PROBLEM DETAILS: According to the passage on compositor scanout paths, what frame-time estimate must an item fall below to be accepted as an overlay candidate?

Entry: ''Compositor::prepareDirectScanout'' (''src/compositor.cpp:379'', ''prepareDirectScanout(view, logicalOutput, backendOutput, frame)'').

  - ''view->scanoutCandidates(1)'' (compositor.cpp:385). On ''WorkspaceScene'' this calls ''WorkspaceScene::scanoutCandidates'' (''src/scene/workspacescene.cpp:281''), which walks ''m_containerItem->sortedChildItems()'' top-to-bottom via the recursive helper ''addCandidates'' (''workspacescene.cpp:197'').
  - ''addCandidates'' produces up to ''maxCount + 1 = 2'' candidate ''SurfaceItem''s. The walk requires every traversed item to have ''opacity == 1.0'' and no effects (workspacescene.cpp:202-203).
  - After the walk, the back element of the candidate list must be either absent OR a 1×1 single-pixel black-background buffer per ''checkForBlackBackground'' (''workspacescene.cpp:263-279''). Otherwise ''scanoutCandidates'' returns ''{}'' (workspacescene.cpp:306-308).
  - If a candidate is returned, ''prepareDirectScanout'' requires it to be a ''SurfaceItemWayland'' with a valid surface, valid buffer, and //dmabuf attributes// (compositor.cpp:391-402). It then takes the format/modifier intersection: ''layer->supportedDrmFormats()'' for non-tearing or ''supportedAsyncDrmFormats()'' for tearing must contain ''attrs->format'' AND ''attrs->modifier'' (compositor.cpp:404-409).
  - If the intersection passes, ''layer->importScanoutBuffer(buffer, frame)'' is invoked (compositor.cpp:416). For the DRM backend that resolves to ''EglGbmLayer::importScanoutBuffer'' (''src/backends/drm/drm_egl_layer.cpp:81'').

=== Path B — multi-overlay plane scanout ===

Entry: ''Compositor::repaint'' per-layer loop (compositor.cpp:680+), through ''Scene::overlayCandidates'' and ''assignOverlays''. Candidate filtering for an overlay is ''findOverlayCandidates'' (''workspacescene.cpp:335''), which accepts an item iff:

  * it is a ''SurfaceItem'',
  * non-empty rect,
  * ''frameTimeEstimation < 50 ms'' (≥ 20 fps source frame cadence),
  * ''surfaceItem->buffer()->dmabufAttributes()'' is non-null,
  * ''opacity == 1.0'' (TODO comment on line 381 says item-opacity is not yet handled),
  * not entirely covered by other opaque windows,
  * if the region is occupied or rounded-corner-clipped, the item must be fully opaque to qualify as an underlay (workspacescene.cpp:386-389).

Per-layer feasibility is then the same ''EglGbmLayer::importScanoutBuffer'' gate, with the layer being a non-Primary ''OutputLayerType''.

=== EglGbmLayer::importScanoutBuffer — the conjunct list ===

(''src/backends/drm/drm_egl_layer.cpp:81-127'', top-to-bottom)

  - Env var ''KWIN_DRM_NO_DIRECT_SCANOUT'' unset.

GIVEN INFORMATION:
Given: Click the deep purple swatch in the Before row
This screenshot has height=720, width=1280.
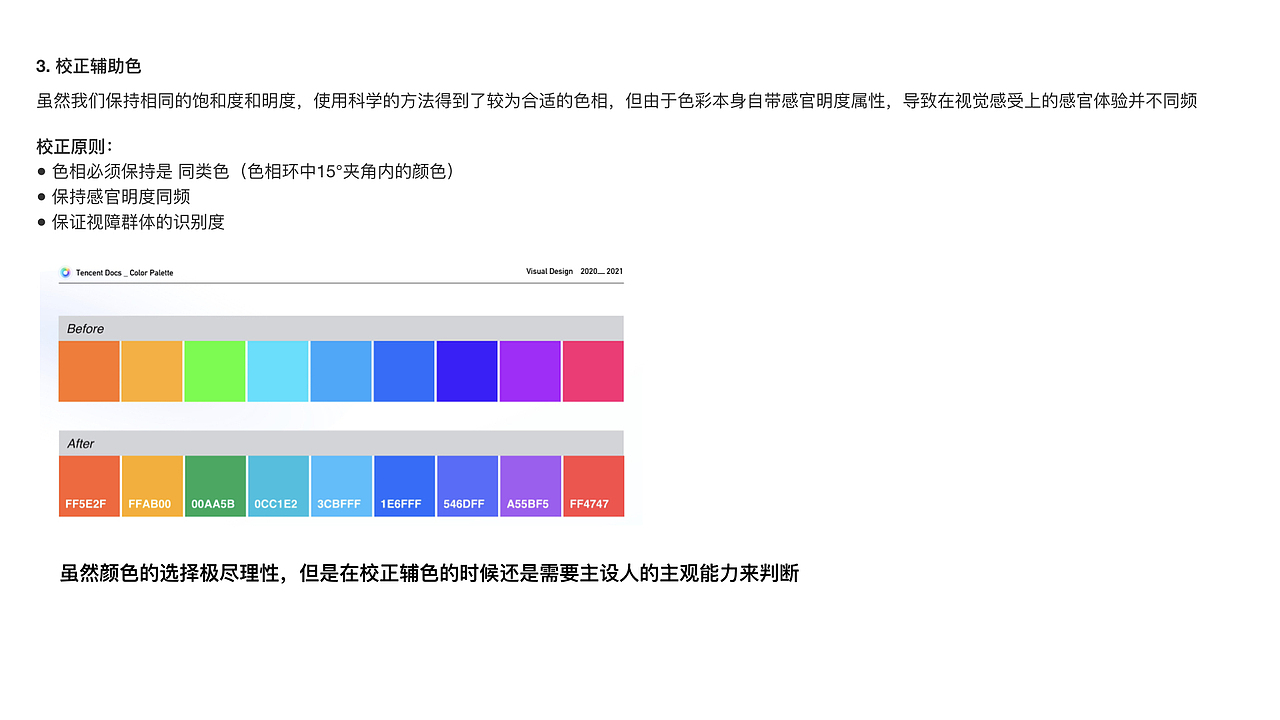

TASK RESULT: Less than 50 ms, which corresponds to a source frame cadence of at least 20 fps.